Well first you should confirm that your issue is not caused by excessive server calls (see Tuning: Excessive Server Calls). The reason is that majority of the time, PowerBuilder applications are coded such that as additional rows of data are retrieved logic is executed to validate, manipulate, or otherwise handle the data, which can result in server calls. As such, the more rows of data are retrieved the more server calls are made.

Once you are certain the slow-down is not caused by excessive server calls then you can consider reducing the size of data transmission. At a high-level there are several techniques you can employ:

  • The first and most popular is staging the data retrieval into manageable increments. For example, you can expose a Next button, and have the application respond to this button click by getting the next logical segment of the result set just like typical Websites or Web applications. Technique #1: retrieving data incrementally gives you instructions on how to achieve this.

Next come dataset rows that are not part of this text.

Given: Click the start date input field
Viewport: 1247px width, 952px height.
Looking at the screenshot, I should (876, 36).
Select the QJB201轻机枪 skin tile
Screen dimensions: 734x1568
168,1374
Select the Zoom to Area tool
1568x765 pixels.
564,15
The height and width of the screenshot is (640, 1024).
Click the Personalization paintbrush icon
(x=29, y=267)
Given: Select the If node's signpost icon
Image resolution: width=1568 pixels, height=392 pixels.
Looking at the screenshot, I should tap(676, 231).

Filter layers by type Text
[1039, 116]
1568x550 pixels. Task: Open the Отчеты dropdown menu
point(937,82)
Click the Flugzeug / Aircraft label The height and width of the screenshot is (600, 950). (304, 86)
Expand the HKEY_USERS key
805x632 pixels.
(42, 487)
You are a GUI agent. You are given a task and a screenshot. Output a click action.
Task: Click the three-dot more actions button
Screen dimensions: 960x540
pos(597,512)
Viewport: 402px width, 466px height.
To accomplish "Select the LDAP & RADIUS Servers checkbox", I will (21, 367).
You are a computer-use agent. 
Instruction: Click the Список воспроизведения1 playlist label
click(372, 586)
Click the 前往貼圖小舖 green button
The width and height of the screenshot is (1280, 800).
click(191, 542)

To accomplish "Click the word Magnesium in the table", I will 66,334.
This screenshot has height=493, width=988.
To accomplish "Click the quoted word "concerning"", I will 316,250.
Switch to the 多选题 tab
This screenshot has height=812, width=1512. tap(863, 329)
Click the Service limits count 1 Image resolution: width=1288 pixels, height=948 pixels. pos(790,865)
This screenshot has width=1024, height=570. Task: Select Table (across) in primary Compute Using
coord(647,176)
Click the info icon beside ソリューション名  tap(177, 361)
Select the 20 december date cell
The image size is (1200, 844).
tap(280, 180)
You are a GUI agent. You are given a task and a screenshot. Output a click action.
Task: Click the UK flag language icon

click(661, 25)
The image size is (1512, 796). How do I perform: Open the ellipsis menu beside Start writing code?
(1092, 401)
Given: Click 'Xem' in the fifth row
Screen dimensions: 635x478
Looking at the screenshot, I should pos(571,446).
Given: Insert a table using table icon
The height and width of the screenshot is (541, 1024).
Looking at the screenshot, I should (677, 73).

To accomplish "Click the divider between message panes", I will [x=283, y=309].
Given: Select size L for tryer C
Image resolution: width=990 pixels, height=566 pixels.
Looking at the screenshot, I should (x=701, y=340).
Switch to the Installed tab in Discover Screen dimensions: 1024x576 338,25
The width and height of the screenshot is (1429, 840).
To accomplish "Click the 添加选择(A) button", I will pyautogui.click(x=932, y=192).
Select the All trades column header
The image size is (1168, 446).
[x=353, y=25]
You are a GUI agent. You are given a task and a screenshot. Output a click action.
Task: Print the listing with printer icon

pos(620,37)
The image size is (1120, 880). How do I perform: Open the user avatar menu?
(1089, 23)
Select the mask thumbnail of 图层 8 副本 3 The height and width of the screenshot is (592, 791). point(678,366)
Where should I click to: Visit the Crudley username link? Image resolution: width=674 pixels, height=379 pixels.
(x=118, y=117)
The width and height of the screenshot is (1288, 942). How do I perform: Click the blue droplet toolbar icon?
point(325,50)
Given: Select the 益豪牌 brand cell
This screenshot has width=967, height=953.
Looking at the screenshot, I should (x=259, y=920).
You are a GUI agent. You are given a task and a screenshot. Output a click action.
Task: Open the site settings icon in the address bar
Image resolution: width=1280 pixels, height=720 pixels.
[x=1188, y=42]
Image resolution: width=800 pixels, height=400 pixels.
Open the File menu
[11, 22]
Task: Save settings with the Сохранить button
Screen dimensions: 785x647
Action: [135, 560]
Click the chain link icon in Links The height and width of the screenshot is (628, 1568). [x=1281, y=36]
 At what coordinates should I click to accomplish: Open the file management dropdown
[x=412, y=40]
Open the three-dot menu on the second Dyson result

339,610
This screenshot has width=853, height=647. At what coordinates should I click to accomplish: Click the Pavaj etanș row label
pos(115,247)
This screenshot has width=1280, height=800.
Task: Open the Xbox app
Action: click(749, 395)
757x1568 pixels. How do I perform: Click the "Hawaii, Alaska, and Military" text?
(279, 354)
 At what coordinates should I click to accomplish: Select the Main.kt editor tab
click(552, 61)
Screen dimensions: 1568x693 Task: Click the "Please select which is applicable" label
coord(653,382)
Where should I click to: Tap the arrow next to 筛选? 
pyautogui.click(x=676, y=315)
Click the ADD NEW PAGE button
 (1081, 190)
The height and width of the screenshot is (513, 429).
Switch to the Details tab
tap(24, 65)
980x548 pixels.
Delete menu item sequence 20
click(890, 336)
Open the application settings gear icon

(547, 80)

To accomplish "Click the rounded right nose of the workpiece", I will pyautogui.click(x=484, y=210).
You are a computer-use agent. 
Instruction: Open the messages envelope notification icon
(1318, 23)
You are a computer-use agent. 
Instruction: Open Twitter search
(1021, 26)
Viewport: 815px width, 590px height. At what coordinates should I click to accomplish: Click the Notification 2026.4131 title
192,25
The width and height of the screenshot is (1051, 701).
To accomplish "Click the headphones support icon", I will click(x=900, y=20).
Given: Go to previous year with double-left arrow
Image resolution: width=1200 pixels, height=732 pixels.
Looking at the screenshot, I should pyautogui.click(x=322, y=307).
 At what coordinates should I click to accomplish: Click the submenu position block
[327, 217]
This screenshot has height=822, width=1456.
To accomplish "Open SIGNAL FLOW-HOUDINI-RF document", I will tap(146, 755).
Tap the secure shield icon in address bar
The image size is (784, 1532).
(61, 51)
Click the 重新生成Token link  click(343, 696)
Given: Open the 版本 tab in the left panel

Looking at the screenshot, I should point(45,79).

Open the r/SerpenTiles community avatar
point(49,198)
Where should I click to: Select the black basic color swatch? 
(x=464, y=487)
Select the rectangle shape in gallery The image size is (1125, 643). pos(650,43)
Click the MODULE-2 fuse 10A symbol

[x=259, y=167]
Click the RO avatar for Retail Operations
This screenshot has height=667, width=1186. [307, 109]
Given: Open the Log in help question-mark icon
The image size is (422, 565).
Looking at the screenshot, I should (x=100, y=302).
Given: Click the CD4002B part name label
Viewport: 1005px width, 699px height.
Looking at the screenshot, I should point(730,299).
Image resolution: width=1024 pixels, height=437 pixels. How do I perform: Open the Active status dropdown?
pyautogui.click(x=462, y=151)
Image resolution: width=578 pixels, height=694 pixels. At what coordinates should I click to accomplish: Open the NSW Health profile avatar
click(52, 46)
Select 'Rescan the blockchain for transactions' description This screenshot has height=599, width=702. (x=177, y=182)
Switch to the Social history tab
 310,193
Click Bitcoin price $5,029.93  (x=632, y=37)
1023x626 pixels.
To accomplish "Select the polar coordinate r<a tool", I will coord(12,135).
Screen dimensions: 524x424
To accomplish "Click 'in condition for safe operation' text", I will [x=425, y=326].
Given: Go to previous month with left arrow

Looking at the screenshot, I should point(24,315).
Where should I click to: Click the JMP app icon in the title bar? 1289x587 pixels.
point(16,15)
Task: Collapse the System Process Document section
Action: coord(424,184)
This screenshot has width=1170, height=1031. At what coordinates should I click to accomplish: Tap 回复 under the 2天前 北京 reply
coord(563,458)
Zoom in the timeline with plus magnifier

  • Another technique is to create multiple smaller "specific" views rather than one larger "general" view. Consider adding SQL WHERE clauses based on more search criteria, thus retrieving only the amount of data that is absolutely necessary for a particular view of interest.

  • If you have a choice between reducing the number of rows retrieved, and reducing the number of columns, note that a small reduction in columns (described below in Technique #2: minimizing excessive number of columns) can improve performance to an even greater extent than a reduction in rows. This is because most of the time, loops, whether in the application code or in the virtual machine, visit columns first and then rows.

Anything you do to reduce the size of the result set in one way or another can only improve performance and possibly improve usability of your application as well.